For AI Business Boomer, a technical AI breakthrough becomes something like:
“AI is moving from answering questions to doing chunks of business work: follow-ups, lead qualification, customer replies, research, scheduling, and admin.”
That is the bridge from viral trend to buyer relevance.
Step 4: Build the first five seconds before writing the whole script
The first five seconds should not be an intro. They should create tension.
A strong default timeline:
- 0:00–0:02 — visual proof or pattern interrupt
- 0:02–0:04 — face-to-camera core claim
- 0:04–0:12 — return to the proof visual and explain it
- 0:12–0:25 — face-to-camera belief correction
- 0:25–0:40 — business translation visual
- 0:40–0:55 — face-to-camera CTA
The rule is simple: talk to the image only while the image is on screen. Put opinions, stakes, and the CTA on the creator’s face.

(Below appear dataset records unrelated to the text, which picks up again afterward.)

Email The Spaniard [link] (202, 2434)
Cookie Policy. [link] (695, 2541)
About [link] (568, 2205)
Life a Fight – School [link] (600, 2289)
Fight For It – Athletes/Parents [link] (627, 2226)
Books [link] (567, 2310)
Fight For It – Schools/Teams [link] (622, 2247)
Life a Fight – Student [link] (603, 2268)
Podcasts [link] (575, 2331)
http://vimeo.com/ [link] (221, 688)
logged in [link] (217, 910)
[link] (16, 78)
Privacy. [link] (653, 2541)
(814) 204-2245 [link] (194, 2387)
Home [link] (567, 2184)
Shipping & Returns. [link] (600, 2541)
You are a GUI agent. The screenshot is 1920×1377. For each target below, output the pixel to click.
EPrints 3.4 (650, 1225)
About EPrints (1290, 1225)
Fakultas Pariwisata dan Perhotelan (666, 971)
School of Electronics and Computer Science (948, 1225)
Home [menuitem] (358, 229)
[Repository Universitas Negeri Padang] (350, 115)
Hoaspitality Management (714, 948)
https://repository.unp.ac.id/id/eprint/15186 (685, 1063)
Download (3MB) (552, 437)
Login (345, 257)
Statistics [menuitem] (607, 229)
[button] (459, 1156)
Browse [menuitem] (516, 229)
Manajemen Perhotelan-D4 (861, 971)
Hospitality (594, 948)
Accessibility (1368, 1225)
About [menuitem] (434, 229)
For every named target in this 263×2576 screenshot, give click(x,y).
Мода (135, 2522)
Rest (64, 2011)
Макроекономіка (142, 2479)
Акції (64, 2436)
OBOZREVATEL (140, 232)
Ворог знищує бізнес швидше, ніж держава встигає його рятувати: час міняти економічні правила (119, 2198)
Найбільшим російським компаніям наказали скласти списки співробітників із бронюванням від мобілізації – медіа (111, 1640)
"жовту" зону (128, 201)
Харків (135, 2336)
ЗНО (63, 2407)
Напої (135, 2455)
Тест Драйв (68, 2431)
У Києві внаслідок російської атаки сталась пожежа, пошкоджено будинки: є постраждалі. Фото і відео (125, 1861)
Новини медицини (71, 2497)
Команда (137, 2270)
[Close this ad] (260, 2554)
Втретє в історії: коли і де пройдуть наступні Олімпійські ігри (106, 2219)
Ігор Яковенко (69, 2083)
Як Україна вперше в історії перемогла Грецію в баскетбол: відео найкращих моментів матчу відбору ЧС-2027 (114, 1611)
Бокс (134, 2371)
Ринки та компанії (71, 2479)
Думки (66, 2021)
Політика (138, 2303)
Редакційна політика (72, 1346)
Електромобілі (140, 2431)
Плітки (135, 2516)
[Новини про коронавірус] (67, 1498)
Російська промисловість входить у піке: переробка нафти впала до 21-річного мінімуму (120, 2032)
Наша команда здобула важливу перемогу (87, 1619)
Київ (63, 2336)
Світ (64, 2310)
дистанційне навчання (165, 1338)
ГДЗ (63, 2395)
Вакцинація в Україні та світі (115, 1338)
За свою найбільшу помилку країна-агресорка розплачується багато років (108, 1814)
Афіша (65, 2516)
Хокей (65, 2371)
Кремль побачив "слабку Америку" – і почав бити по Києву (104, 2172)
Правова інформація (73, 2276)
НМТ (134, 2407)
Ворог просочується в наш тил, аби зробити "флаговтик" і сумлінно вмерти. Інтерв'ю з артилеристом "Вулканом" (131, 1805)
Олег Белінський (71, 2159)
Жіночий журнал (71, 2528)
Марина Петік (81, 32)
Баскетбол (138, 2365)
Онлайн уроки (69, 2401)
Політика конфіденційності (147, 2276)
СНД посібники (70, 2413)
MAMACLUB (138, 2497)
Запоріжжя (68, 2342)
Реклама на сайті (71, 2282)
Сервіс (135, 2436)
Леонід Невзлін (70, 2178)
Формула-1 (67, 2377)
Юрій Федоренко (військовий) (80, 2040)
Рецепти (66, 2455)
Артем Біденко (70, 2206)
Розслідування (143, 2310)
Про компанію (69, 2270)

Step 5: Create three visuals
Do not ask an editor to “make it engaging.” Give them the pieces.
For most short videos, three visuals are enough:
- proof visual: chart, screenshot, demo, headline, outlier example, before/after
- translation visual: business workflow, AI org chart, lead system, customer journey
- action visual: checklist, template, prompt stack, decision tree, next step
If you do not have the images yet, write image prompts in the Google Doc so the designer or AI image tool can generate them.
Step 6: Turn it into a Google recording doc
The Google Doc is the production handoff. It should be short enough to use, but complete enough that a low-skill editor can follow it.
Use this structure:
- title
- viral format
- Sandcastles evidence
- business translation
- why the hook works
- first five seconds
- script
- three visuals or image prompts
- editor timeline
- caption
- pinned comment
- low-skill editor checklist
The editor should know exactly when to show the creator’s face, when to show each image, where captions matter, and what the final export should be.
Step 7: Use a CTA that creates a loop
“Follow for more” is fine, but it is weak by itself.
Better CTAs create useful comments:
- “Comment WORKFLOW and I’ll send the checklist.”
- “Comment your business type and I’ll tell you one workflow to automate.”
- “Comment MISSED if you want the missed-lead audit.”
- “Comment CRM if you want the follow-up template.”
The best short-form system does not just get views. It creates the next piece of content, the next lead, or the next conversation.
Download the skill
We turned this workflow into a reusable agent skill so AI operators can run the same playbook from research through production handoff.
Get it here: Sandcastles Shortform Playbook Skill
Use it when you want an AI agent to:
- research outlier content in Sandcastles
- extract viral formats
- build short-form scripts
- create three-image visual plans
- produce editor-ready Google Docs
- turn comments into repeatable lead magnets
The bottom line
Sandcastles gives you the signal. The playbook turns that signal into a production system.
If you want to use the exact research layer, start with Sandcastles AI. Then use the workflow above to move from outlier discovery to original scripts, visuals, editor timelines, and Google Docs your team can actually record from.
Business Boomer’s view is simple: content should not be random. It should be a repeatable system for finding attention, translating it into your market, and turning that attention into useful business conversations.